Set the pictures aside and transcribe exactly the lines from the one containing "The image size is (600, 600)." through the final line of the records.
Top of DATA FOR REVIEW
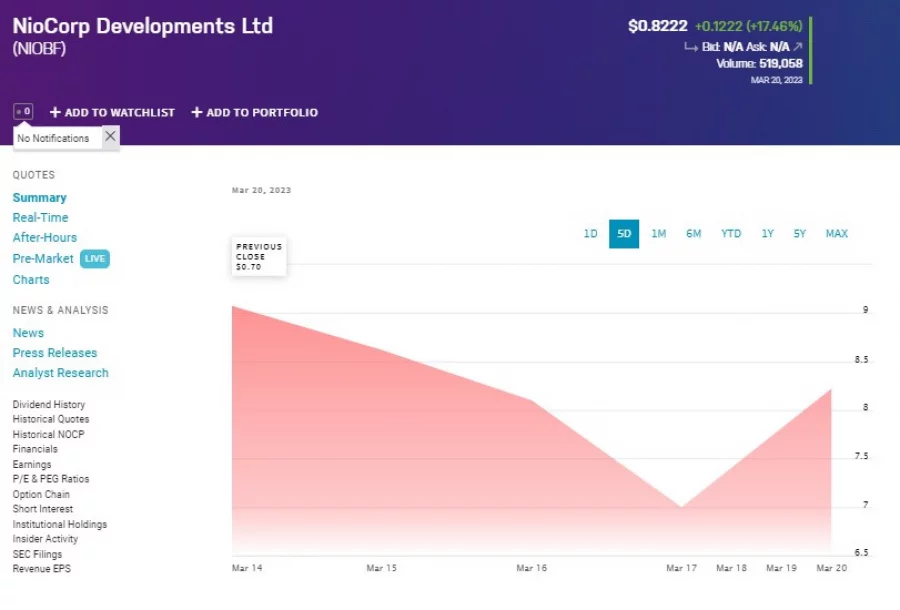This screenshot has height=610, width=900.
Task: Go to Real-Time quotes
Action: (41, 217)

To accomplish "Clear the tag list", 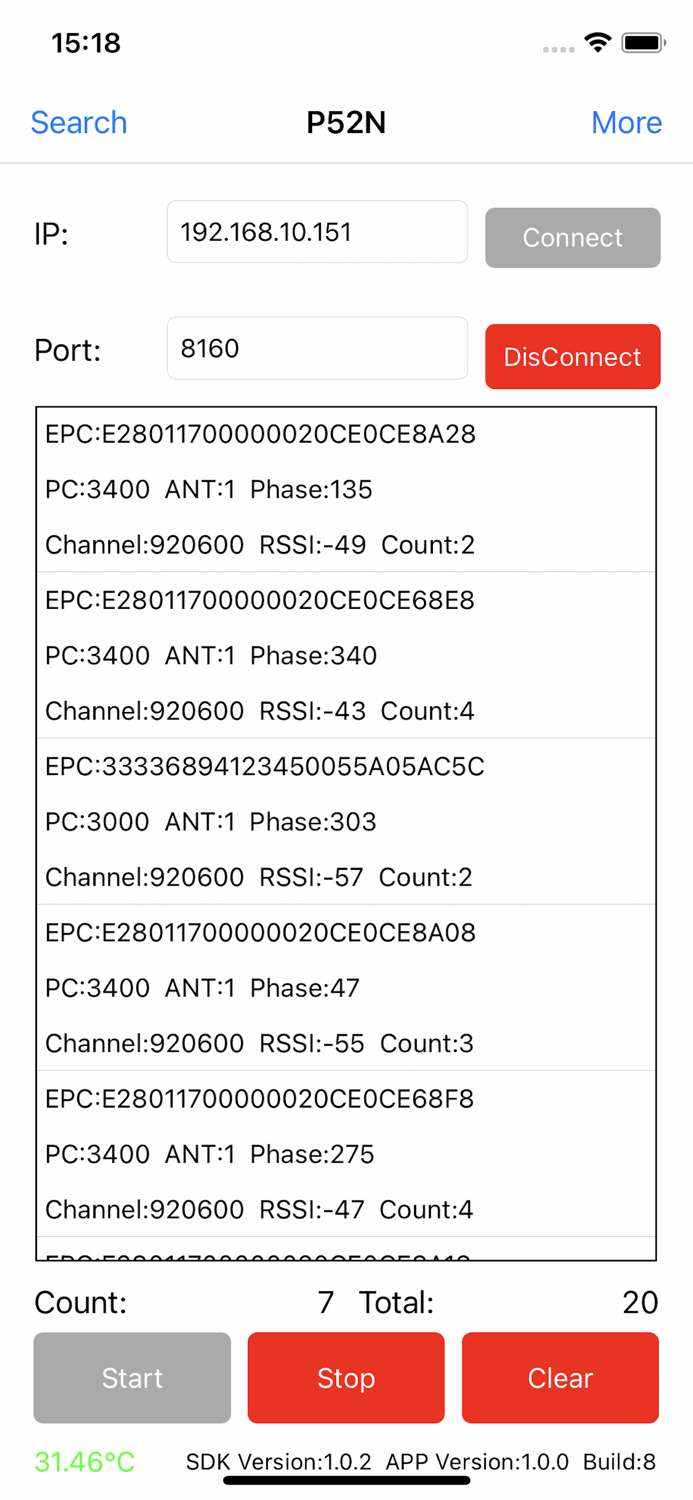I will pyautogui.click(x=560, y=1377).
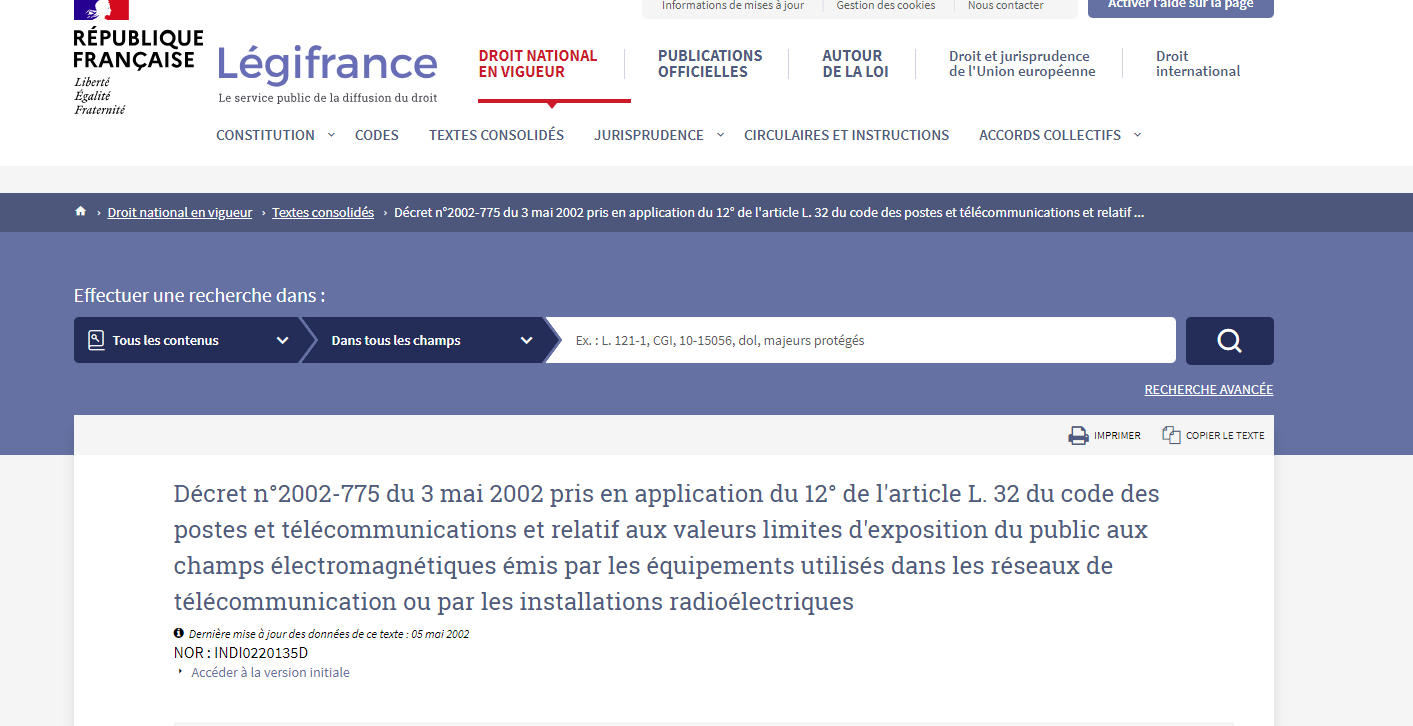Click the printer icon to print
The image size is (1413, 726).
pyautogui.click(x=1078, y=435)
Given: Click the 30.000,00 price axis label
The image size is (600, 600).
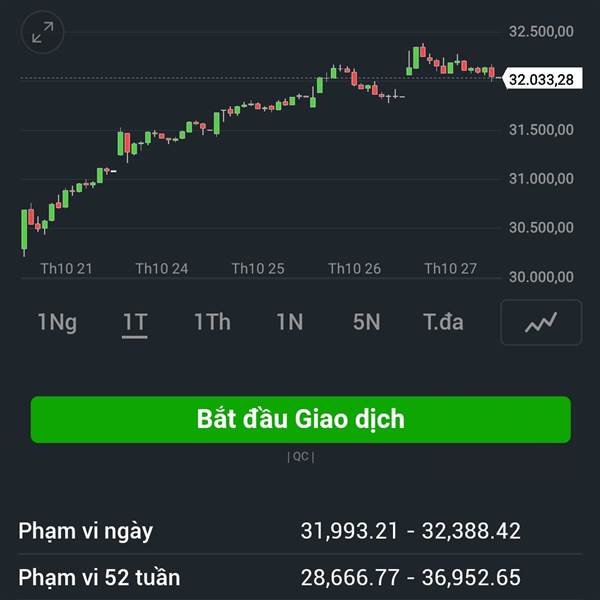Looking at the screenshot, I should point(541,277).
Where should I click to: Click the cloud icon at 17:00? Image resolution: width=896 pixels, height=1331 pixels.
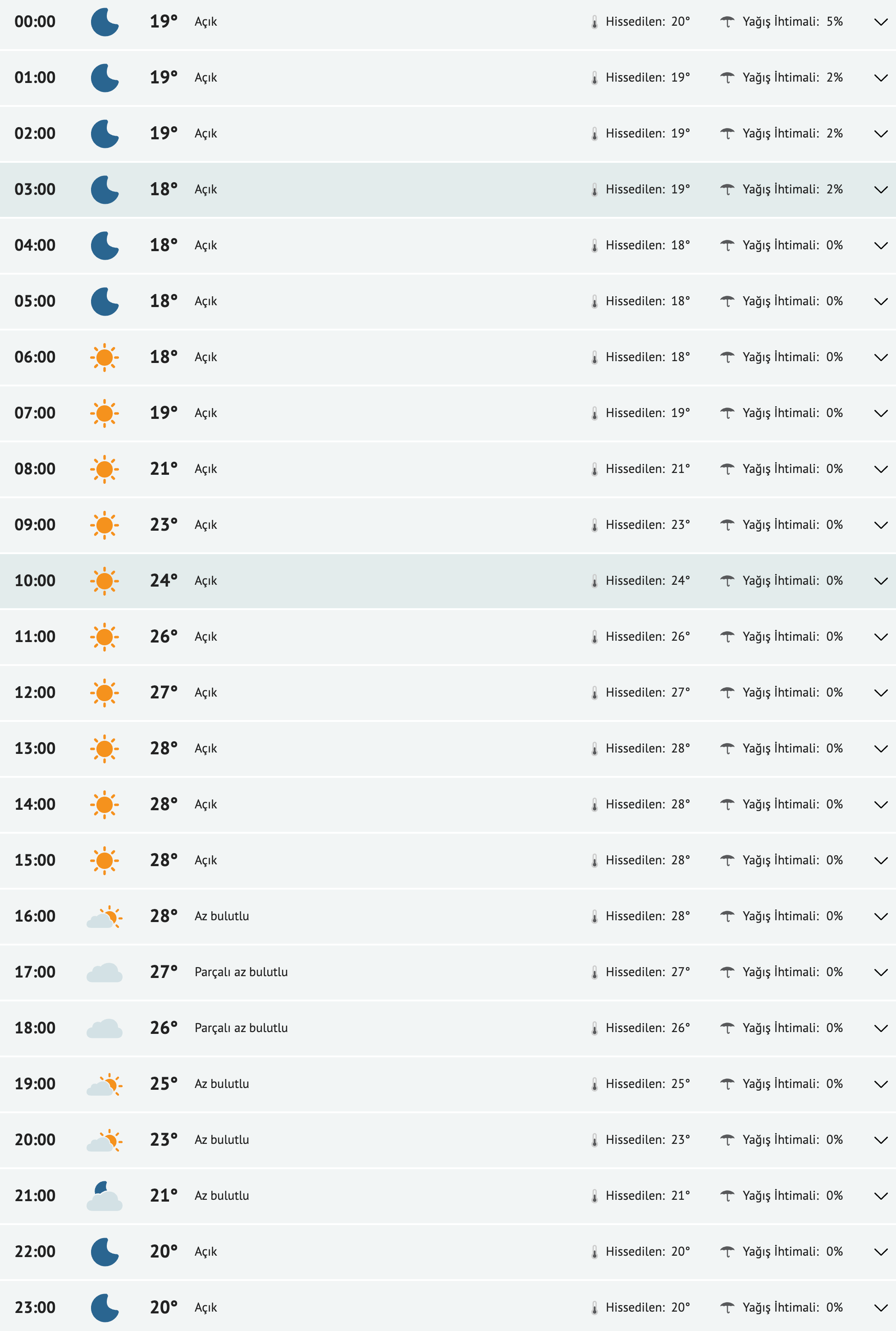(x=105, y=973)
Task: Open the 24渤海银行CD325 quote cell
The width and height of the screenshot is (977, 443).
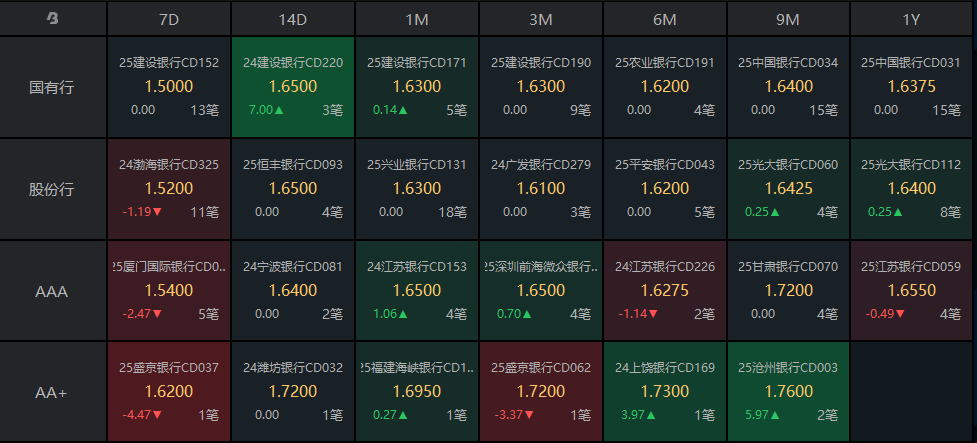Action: [168, 189]
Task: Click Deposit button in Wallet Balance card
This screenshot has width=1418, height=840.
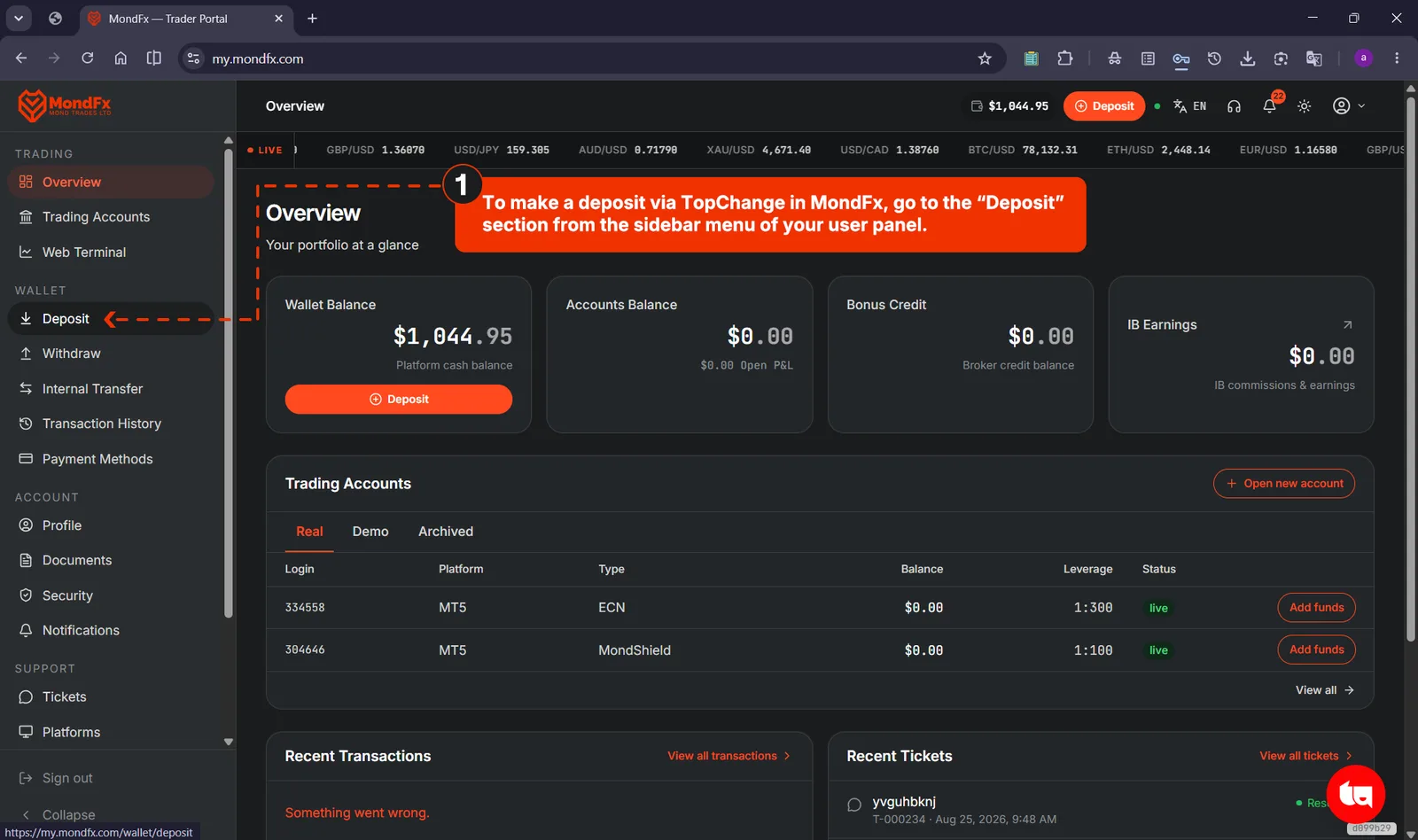Action: coord(399,400)
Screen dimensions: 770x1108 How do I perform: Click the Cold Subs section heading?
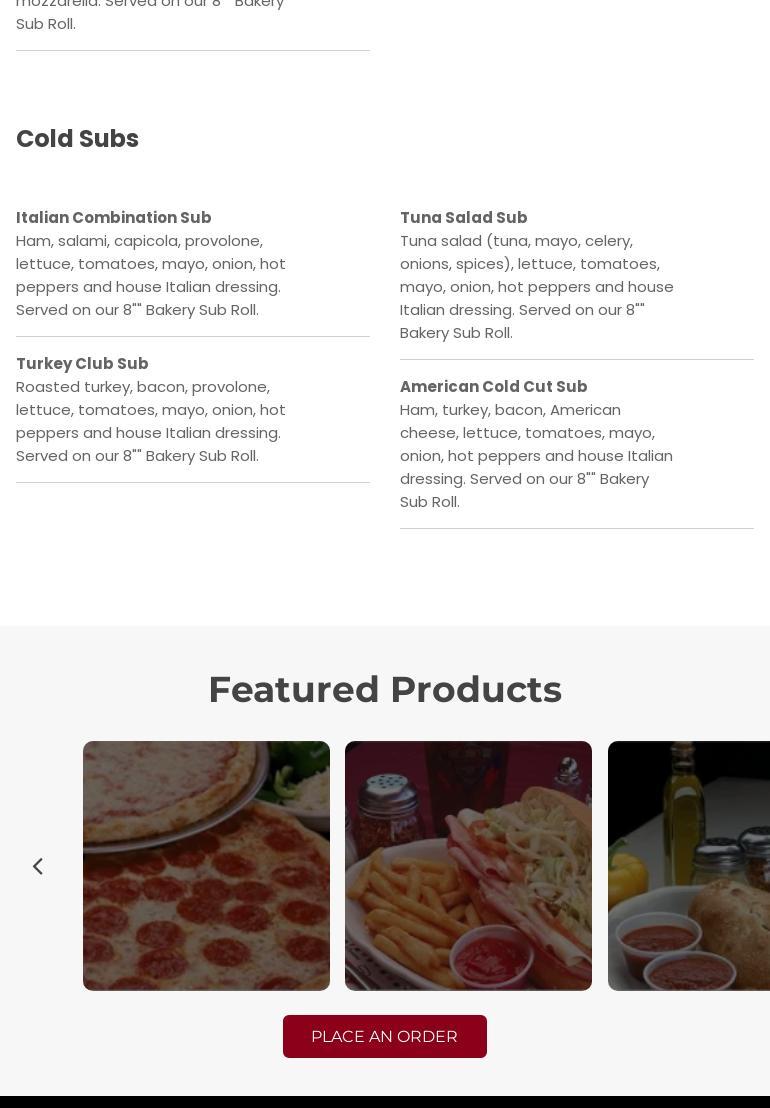77,138
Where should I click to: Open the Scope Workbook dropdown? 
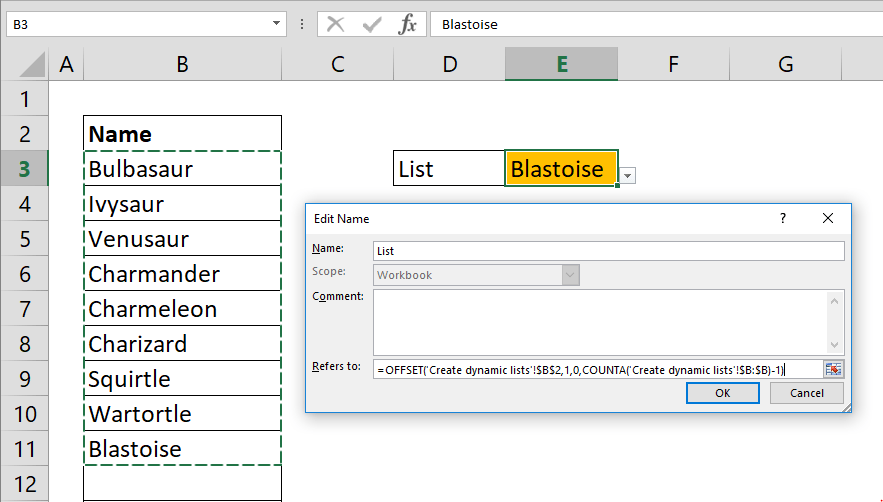pos(570,275)
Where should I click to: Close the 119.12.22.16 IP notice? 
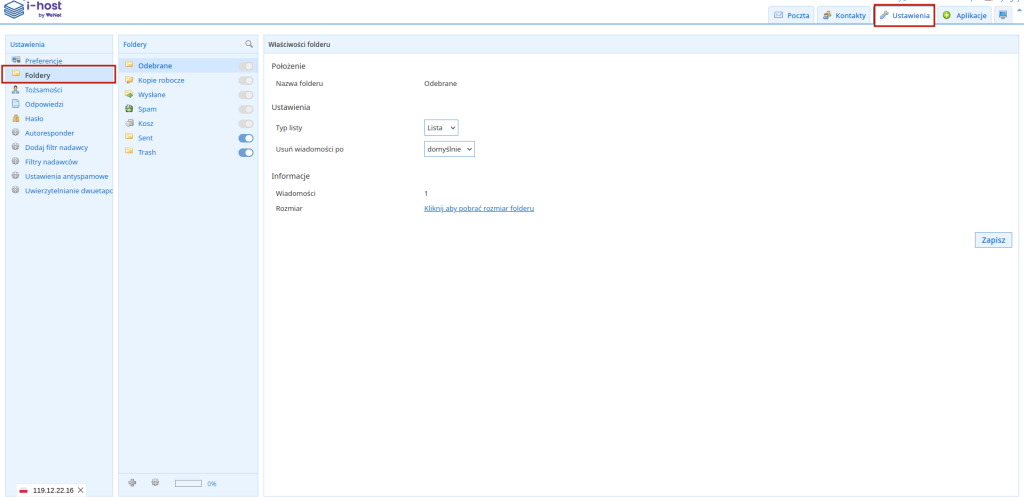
Bottom of DATA FOR REVIEW
ANSWER TO THIS PROBLEM
The image size is (600, 600).
Looking at the screenshot, I should point(541,277).
Where should I click to: Click the cloud icon at 17:00? Image resolution: width=896 pixels, height=1331 pixels.
(x=105, y=973)
Task: Open the 24渤海银行CD325 quote cell
The width and height of the screenshot is (977, 443).
Action: [168, 189]
Task: Click Deposit button in Wallet Balance card
This screenshot has width=1418, height=840.
Action: coord(399,400)
Screen dimensions: 770x1108 How do I perform: Click the Cold Subs section heading?
77,138
Where should I click to: Open the Scope Workbook dropdown? 
pos(570,275)
Where should I click to: Close the 119.12.22.16 IP notice? 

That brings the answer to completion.